数カ月前キリスト教徒としての信仰を捨てなかったために死刑宣告を受け、その後解放され、世界中のキリスト教徒たちの注目を集めたメリアム・イブラヒムさん(27)が、ようやく落ち着いて、笑顔で体験を語った。
「信仰は命です。信仰がなければ、生きていないのと同じです」。信仰のために死ぬのが怖くはなかったかと問われ、メリアムさんはこう答えた。
米国に到着して以来最初の公のインタビューに、夫と2人の子どもたちと共に現れたメリアムさんは、スーダンで信仰のために死刑宣告を受けた後、なぜ生き延びられたのかについて明らかにした。彼女の答えは実にシンプルだった――「信仰」である。
試練を生き延びるために彼女が使った「唯一の武器」が信仰だった。信仰だけが必要なもので、必ず神が彼女を救ってくださるのだと彼女は信じた。そして実際その通りになった。

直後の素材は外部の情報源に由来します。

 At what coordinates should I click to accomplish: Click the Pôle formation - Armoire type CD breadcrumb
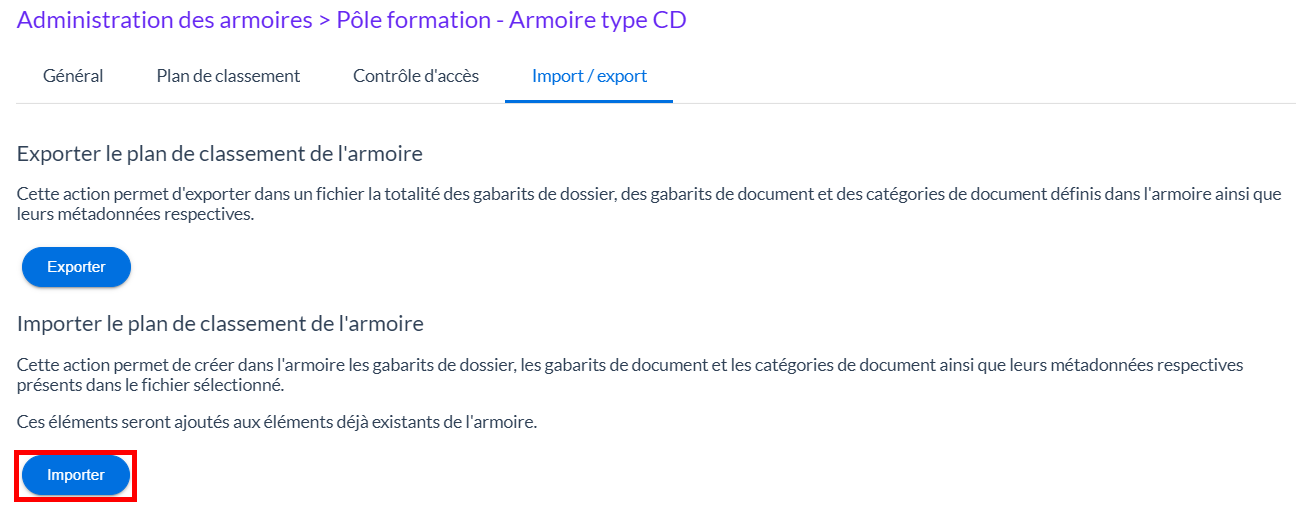(510, 20)
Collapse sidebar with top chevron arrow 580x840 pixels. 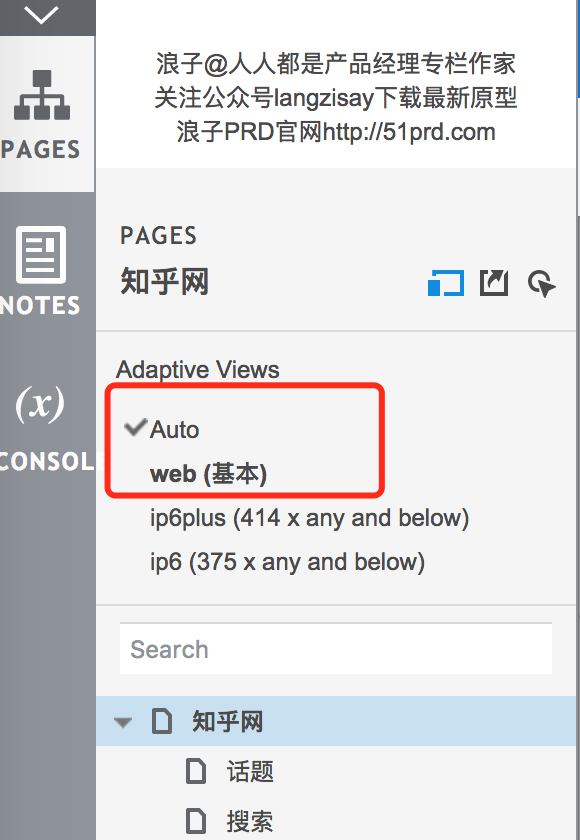tap(41, 14)
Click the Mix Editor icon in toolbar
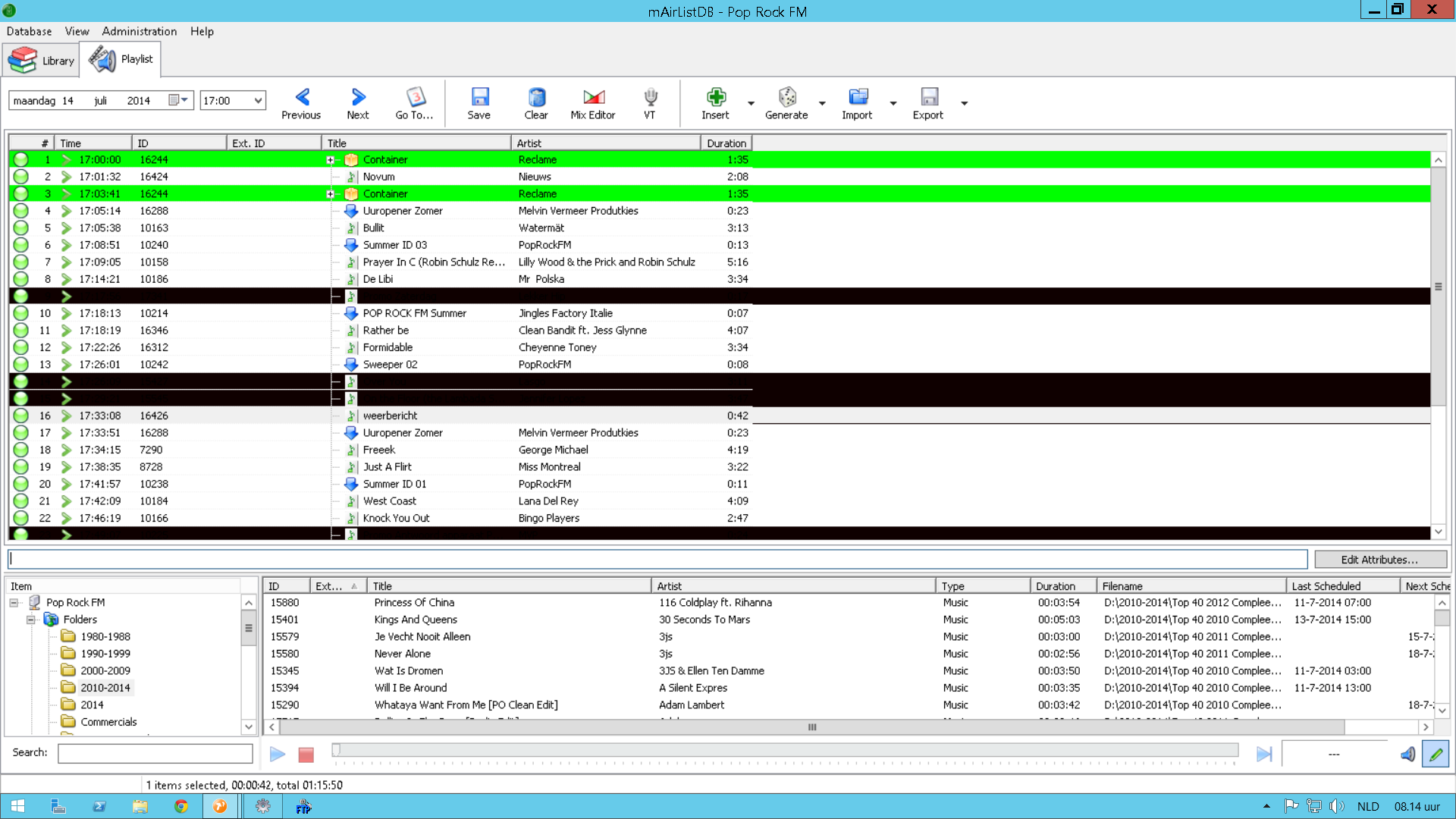This screenshot has width=1456, height=819. (x=592, y=103)
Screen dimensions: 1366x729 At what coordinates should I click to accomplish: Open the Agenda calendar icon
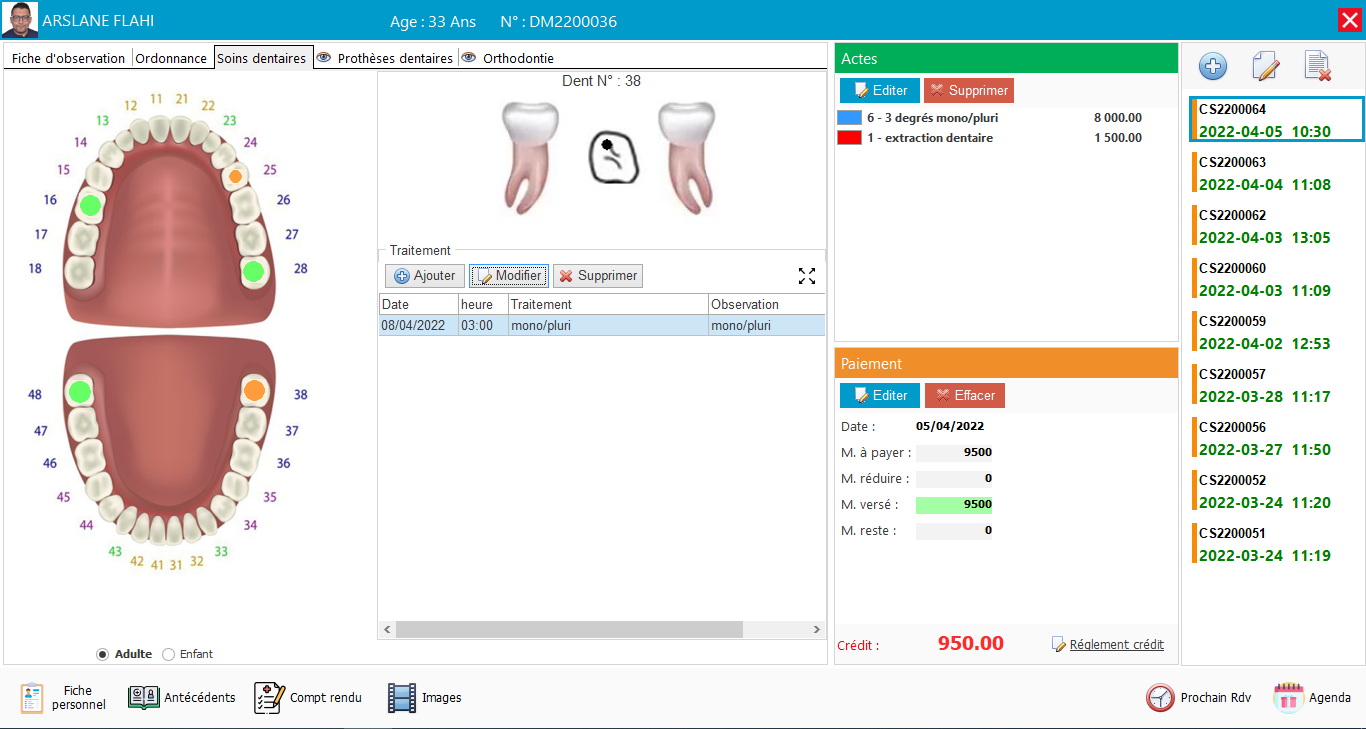point(1288,698)
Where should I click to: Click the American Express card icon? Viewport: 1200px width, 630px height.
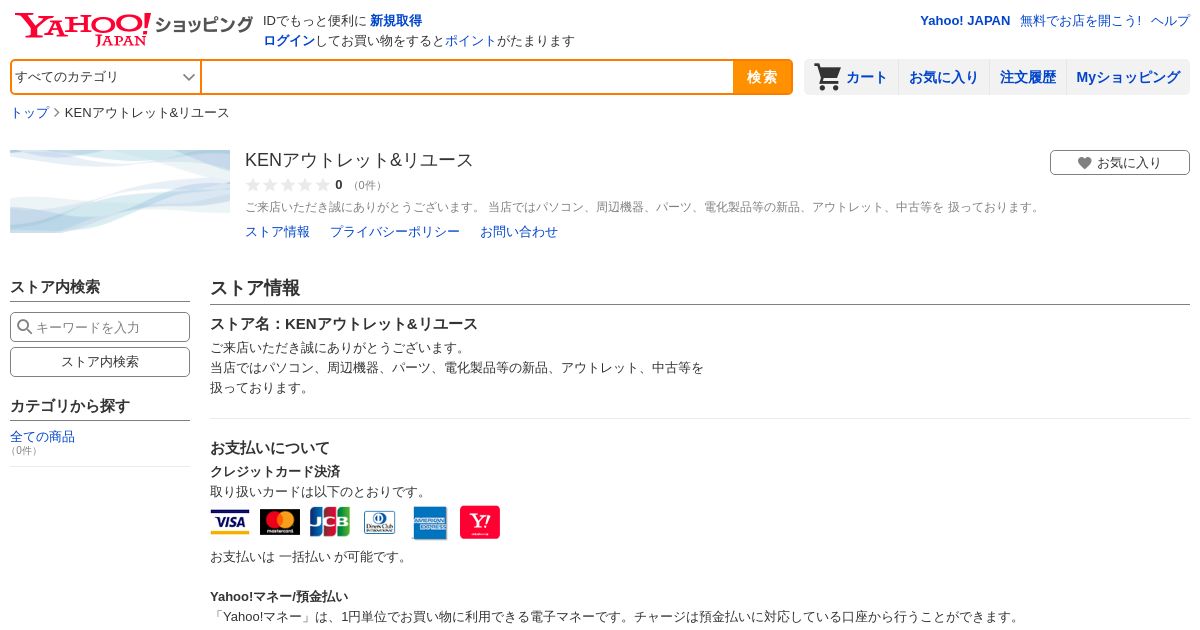tap(430, 522)
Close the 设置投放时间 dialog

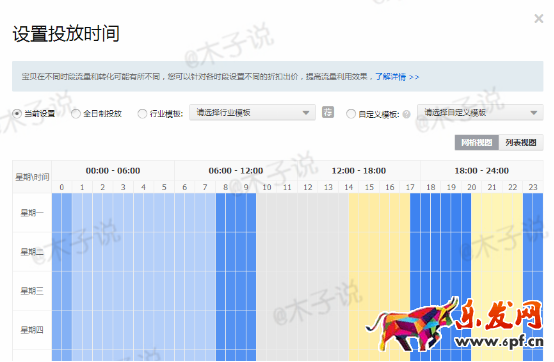coord(538,18)
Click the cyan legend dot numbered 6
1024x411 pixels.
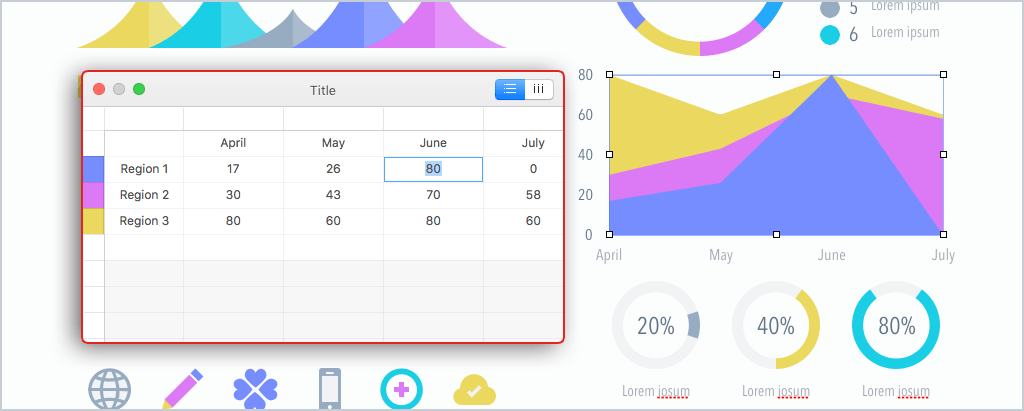pos(829,35)
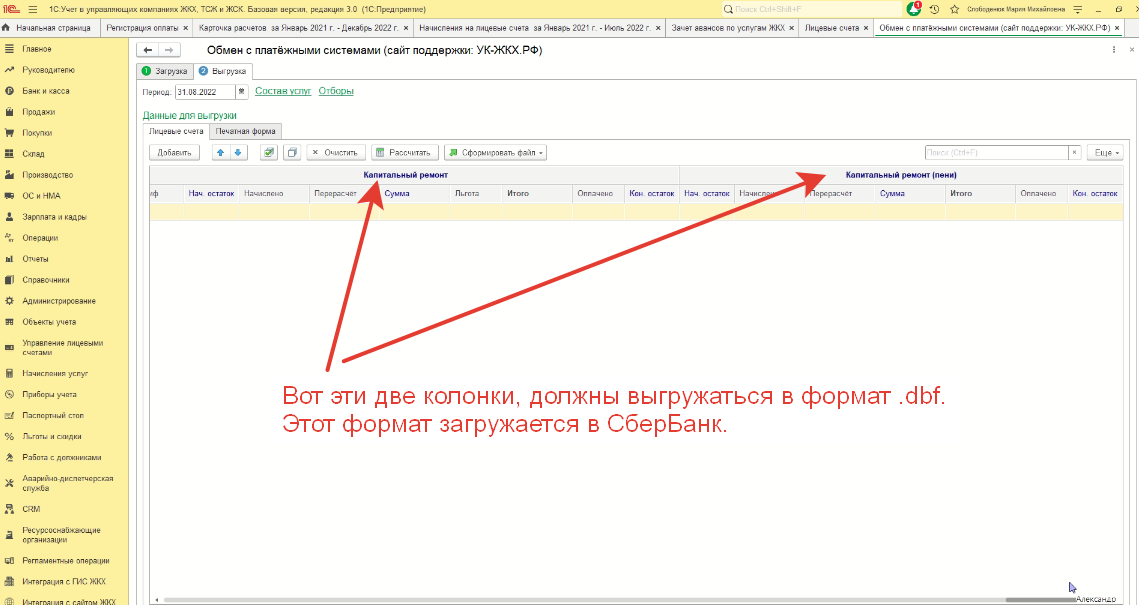Click the Состав услуг link
This screenshot has height=605, width=1139.
click(283, 91)
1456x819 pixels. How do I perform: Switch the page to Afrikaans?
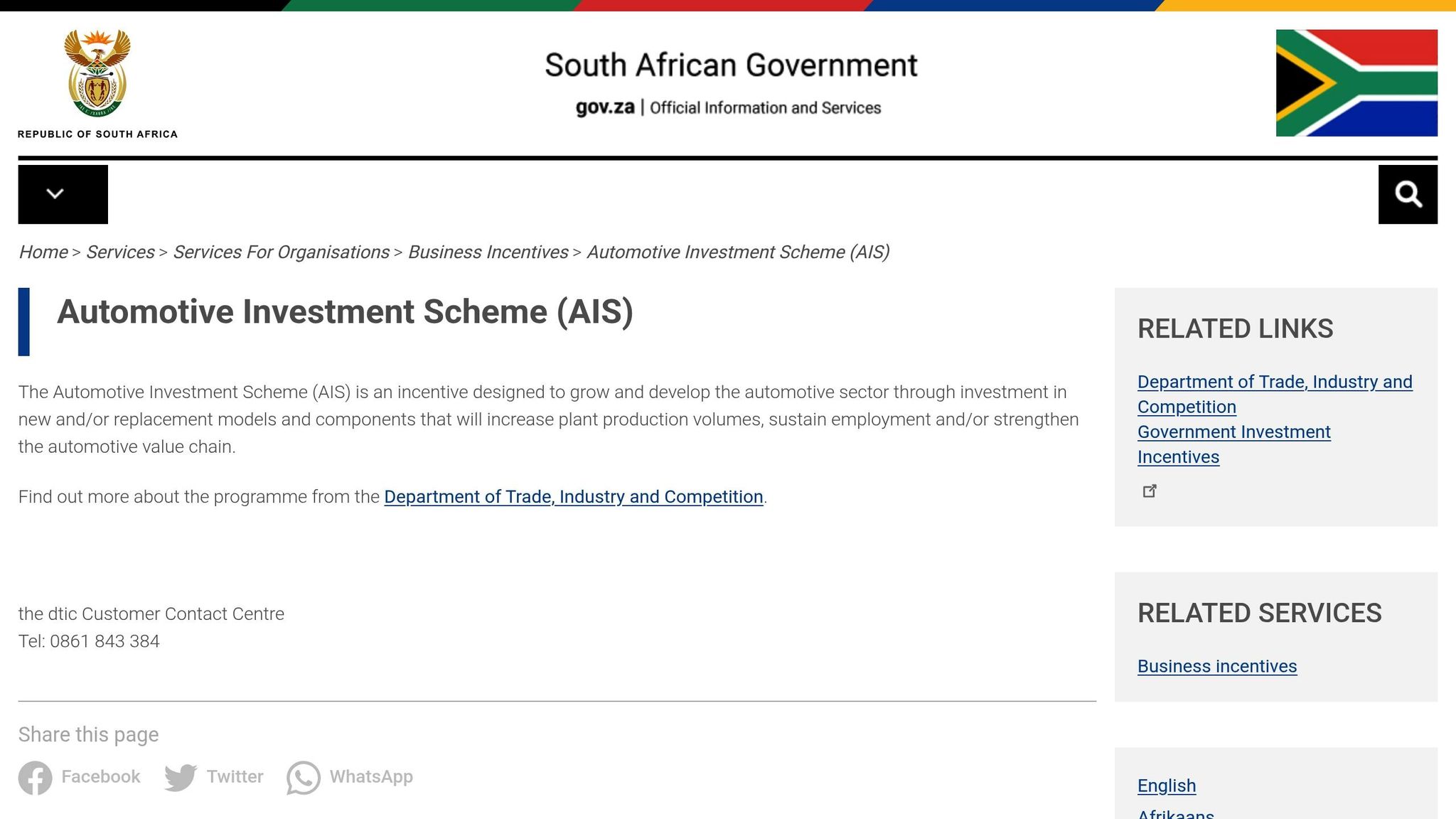click(x=1176, y=813)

生命が危険にさらされたスーダンから1万2千キロ以上離れたニューハンプシャー州マンチェスター市で、メリアムさんは今、自由にキリスト教徒として生き、新しい家で家族との時間を楽しんでいる。ゆくゆくはスーダンで迫害されている人々のために援助を行い、宗教的自由を推し進める活動に関わることを彼女は希望しているという。
「スーダンやアフリカの人々、とりわけ女性や子どもたちを助け、宗教の自由のために活動したいと思います」と15日夜、メリアムさんは米フォックスニュースのメーガン・ケリーとのインタビューで語った。
メリアムさんは、イスラム教からキリスト教に改宗して米国人のダニエル・ワニさんと結婚したとして、今年早々、スーダン当局から有罪とされ、妊娠中に死刑判決を受けたことにより、世界的に知られることになった。
スーダン当局は、彼女はイスラム教徒であり、キリスト教徒のワニ氏と結婚するのは違法だと主張した。しかしメリアムさんは、一度もイスラム教徒であったことはないと語った。
「私はイスラム教徒であったことはありません。私は常にキリスト教徒でした。キリスト教からイスラム教に改宗した場合、イスラム教を棄てるのは難しくなります。そんなことをすれば死刑になりますので」とメリアムさんは語った。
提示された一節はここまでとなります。